The context: fork directive in SKILL.md spawns an isolated sub-session with its own context window. Key cache behaviors:

  • Isolated cache: The forked session builds its own cache from scratch. It does not inherit the parent's cached prefix.
  • Parent cache preserved: Forking does not modify the parent's prompt, so the parent's cache remains intact.
  • Short-lived: Fork sessions typically complete in a few turns, so their cache investment is small.
  • No cross-session sharing: Cache entries are per-session. Two forks of the same skill each pay their own cache write costs.

Practical guidance: Fork sessions are already cache-efficient by design — they start fresh, run briefly, and return results. The main concern is the parent session: receiving fork results adds new content to the conversation suffix, not the prefix, so the parent's cache is unaffected.

Prompt caches are per-model. Each model maintains its own cache namespace:

  • Switching from Opus to Haiku mid-conversation invalidates the Opus cache. The Haiku session starts with a cold cache.
  • Switching back to Opus may or may not hit the previous cache, depending on TTL expiry and whether the prompt prefix changed.

Recommendation: Use subagents (Task tool) instead of switching models mid-conversation. Subagents run in isolated sessions with their own caches, leaving the parent session's cache intact. This aligns with the model tier optimization approach (SPEC-017) where Haiku handles lightweight subtasks without disrupting the Opus parent cache.

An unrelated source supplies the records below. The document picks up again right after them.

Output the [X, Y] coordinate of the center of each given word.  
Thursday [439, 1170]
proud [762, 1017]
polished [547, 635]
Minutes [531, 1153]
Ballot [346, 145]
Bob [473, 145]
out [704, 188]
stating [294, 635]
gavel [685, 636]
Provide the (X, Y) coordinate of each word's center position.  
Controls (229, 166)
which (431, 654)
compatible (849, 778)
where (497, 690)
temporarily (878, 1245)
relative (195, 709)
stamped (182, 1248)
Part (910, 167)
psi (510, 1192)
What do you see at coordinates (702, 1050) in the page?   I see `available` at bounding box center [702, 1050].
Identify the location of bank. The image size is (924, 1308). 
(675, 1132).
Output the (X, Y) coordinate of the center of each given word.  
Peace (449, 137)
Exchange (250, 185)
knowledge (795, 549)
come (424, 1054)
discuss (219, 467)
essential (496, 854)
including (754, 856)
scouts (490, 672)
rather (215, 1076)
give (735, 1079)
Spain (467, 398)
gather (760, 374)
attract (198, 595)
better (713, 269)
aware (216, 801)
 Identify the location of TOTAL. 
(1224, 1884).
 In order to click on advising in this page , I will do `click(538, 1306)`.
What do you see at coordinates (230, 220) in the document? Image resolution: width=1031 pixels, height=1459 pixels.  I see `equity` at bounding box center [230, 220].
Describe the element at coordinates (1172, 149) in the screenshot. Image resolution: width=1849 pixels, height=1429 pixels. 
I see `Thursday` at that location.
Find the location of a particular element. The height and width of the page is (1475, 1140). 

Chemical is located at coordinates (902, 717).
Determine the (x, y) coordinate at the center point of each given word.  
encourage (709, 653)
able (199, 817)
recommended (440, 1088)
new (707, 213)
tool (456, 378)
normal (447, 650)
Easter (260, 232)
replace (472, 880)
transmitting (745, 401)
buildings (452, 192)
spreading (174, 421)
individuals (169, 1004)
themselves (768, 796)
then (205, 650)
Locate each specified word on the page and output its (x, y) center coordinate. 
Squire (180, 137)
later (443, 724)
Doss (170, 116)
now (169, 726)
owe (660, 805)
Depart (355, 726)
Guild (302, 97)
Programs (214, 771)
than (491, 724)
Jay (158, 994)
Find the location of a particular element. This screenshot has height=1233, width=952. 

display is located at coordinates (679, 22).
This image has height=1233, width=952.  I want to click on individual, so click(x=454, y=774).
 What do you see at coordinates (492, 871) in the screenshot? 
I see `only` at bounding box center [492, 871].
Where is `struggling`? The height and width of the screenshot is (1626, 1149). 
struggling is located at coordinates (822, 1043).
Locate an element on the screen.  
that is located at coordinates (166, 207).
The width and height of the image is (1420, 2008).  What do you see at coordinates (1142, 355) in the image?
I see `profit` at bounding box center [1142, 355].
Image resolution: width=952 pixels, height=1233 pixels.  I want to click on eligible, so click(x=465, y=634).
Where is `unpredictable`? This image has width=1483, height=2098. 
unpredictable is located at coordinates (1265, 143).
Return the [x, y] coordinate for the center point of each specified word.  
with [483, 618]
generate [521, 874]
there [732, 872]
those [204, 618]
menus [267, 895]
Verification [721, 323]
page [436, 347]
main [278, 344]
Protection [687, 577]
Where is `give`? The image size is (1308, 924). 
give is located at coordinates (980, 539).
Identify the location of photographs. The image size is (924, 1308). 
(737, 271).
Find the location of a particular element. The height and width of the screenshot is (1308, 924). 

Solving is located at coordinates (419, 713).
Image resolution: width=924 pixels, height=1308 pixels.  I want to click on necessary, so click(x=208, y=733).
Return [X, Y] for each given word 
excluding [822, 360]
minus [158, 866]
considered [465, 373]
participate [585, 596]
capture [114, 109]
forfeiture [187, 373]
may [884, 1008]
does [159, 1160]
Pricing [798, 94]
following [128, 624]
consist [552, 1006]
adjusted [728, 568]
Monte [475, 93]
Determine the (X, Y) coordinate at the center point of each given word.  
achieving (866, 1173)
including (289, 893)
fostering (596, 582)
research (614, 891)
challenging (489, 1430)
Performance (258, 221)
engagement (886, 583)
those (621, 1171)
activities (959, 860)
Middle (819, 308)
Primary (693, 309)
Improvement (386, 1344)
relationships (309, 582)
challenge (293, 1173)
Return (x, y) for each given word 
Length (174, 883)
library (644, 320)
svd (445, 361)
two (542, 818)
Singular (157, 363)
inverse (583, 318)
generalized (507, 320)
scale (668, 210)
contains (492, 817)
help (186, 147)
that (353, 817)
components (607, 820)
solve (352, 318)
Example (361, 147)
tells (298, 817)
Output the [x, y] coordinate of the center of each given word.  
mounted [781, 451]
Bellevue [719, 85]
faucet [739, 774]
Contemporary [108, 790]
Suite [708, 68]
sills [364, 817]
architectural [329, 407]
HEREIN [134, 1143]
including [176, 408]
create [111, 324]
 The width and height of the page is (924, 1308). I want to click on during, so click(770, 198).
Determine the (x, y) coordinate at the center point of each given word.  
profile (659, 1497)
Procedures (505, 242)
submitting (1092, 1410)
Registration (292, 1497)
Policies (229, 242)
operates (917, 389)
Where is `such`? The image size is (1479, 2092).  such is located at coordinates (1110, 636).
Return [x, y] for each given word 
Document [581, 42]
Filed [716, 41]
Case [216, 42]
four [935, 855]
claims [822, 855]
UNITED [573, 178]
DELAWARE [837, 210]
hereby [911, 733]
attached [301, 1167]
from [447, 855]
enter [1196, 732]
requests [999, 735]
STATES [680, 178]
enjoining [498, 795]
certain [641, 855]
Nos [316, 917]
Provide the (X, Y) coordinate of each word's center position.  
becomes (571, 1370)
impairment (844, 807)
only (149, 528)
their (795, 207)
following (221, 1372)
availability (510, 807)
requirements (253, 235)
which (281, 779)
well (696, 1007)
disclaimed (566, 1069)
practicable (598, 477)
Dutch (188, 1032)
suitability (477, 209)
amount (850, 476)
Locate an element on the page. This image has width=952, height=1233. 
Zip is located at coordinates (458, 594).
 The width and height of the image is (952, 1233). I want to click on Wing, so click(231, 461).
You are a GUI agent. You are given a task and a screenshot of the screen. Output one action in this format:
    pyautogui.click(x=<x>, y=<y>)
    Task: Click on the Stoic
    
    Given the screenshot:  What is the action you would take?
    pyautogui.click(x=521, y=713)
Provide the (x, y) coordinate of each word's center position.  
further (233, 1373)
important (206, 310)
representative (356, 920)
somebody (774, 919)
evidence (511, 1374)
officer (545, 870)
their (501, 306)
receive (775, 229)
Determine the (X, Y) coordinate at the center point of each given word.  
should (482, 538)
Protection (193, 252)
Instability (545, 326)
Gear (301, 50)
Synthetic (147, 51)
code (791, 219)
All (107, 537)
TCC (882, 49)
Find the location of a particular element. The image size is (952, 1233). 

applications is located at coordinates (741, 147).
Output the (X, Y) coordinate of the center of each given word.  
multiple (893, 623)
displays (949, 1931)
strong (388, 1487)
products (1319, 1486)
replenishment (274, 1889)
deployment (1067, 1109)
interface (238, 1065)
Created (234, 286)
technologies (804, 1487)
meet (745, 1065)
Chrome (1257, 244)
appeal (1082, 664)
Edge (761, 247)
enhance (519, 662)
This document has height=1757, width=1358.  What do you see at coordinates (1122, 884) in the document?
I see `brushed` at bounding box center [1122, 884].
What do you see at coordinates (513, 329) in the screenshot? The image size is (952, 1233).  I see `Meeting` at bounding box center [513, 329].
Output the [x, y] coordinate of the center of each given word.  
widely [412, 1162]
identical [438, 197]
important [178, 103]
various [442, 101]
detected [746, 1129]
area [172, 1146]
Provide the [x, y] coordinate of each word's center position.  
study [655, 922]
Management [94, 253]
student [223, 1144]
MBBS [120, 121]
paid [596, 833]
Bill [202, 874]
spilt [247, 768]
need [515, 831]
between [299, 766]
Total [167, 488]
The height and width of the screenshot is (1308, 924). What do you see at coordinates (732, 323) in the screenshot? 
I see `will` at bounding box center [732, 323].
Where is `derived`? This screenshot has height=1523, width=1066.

- Cache hits cost 10% of input pricing; cache writes cost 125%. Preserving the cache across turns is a significant cost optimization. - Compaction is safe when the prompt prefix (system prompt + tools + instructions) is byte-identical before and after. - Fork sessions have isolated caches; they neither benefit from nor harm the parent cache. - Model switching invalidates the cache; prefer subagents for cross-model work. - Cache expires after ~5 minutes of inactivity; long pauses reset the cache.